Furthering the potential for the eventual mass exploration—and possible colonisation—of selected swaths of space, earlier this year the UK government’s Department of Transport announced that it had green-lighted the Space Industry Bill that allows “the first commercial space launch from UK soil”. This will enable private firms to build a facility and launch satellites from Britain. It also opens up the exciting possibility of the construction of spaceports.
But perhaps the most intriguing proposal for some galactic probing—and one that promises to be among the most immediately accessible to the public—takes the form a hotel. The celestial capsule, called the Aurora Station, is the brainchild of tech start-up Orion Span and is set to cost $135 million to build. The project was unveiled at the Space 2.0 Summit in San Jose, California, in April, and is set to open in 2022.
“Our goal is to make space accessible to all,” says CEO and founder of Orion Span, Frank Bunger. “Upon launch, Aurora Station goes into service immediately, bringing travellers into space quickly and at a lower price point than ever seen before.”
A lower price point it may be, but it’ll still cost a mouth-watering million-plus bucks per night, with a likely minimum of a 12-night stay. Initially, there will be room for four guests and a couple of crew—likely former astronauts—all of whom will be able to experience zero gravity, freely floating about the hotel at will. They will orbit the Earth at 320km, every 90 minutes, taking in around 16 sunrises and sunsets every 24 hours. When first launched, the hotel will measure 35×14-feet, a comparable size to a Gulfstream Jet.

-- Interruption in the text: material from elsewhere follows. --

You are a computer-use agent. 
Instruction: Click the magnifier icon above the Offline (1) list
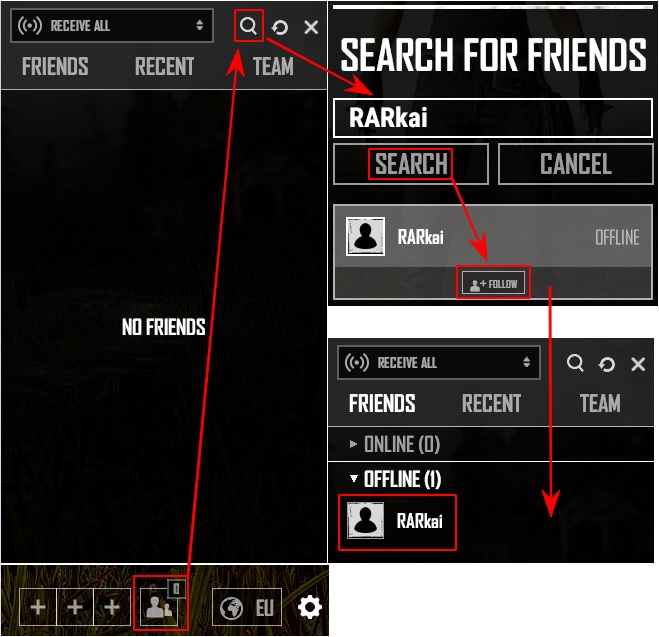pyautogui.click(x=575, y=363)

Other cool experiences include the chance to be involved with scientific research and even grow your own space food in the form of edible plants for the “ultimate souvenir” to show off upon your return to Earth. If you can’t wait that long, high-speed wireless internet means you can livestream with friends and family.
Bunger says that the architecture, designed by a group led by Fran Eichstadt, the main man behind the International Space Station Enterprise module, is such that capacity can be easily enhanced, meaning it can grow with market demand “like a city growing skyward on Earth”. Eventually, celestial apartments will be available, enabling owners to “live, visit, or sublease their space condo”.
Bunger adds that thanks to new rocket-launch companies that start up “almost every week” it’s becoming ever easier and cheaper to reach the stars, thus enabling projects such as his to develop. New Zealand too, has of course, played its part thanks to Rocket Lab who launched their first rocket earlier this year.
American businessman Dennis Tito became the first space tourist when he took a 2001 flight to the International Space Station, thought to have cost $29 million, followed by pioneers such as former Microsoft executive Charles Simoyi and Anousha Ansari, the first female space tourist. Richard Branson’s spaceflight company Virgin Galactic launched its first successful rocket in April, with the aim of eventually offering short tourist trips to the edge of space around 100km above the Earth for $360,000. The British businessman reckons to have already signed up the likes of Tom Hanks, Katy Perry and Leonardo DiCaprio for some high altitude star-gazing.
The Aurora Station space hotel, however, would be a world- (or galactic) first. “We’re not selling a ‘hey, let’s go to the beach’ equivalent in space,” Bunger tells Bloomberg. “We’re selling the experience of being an astronaut.” Refundable deposits of $107,000 per person for stays at the space hotel are now being taken.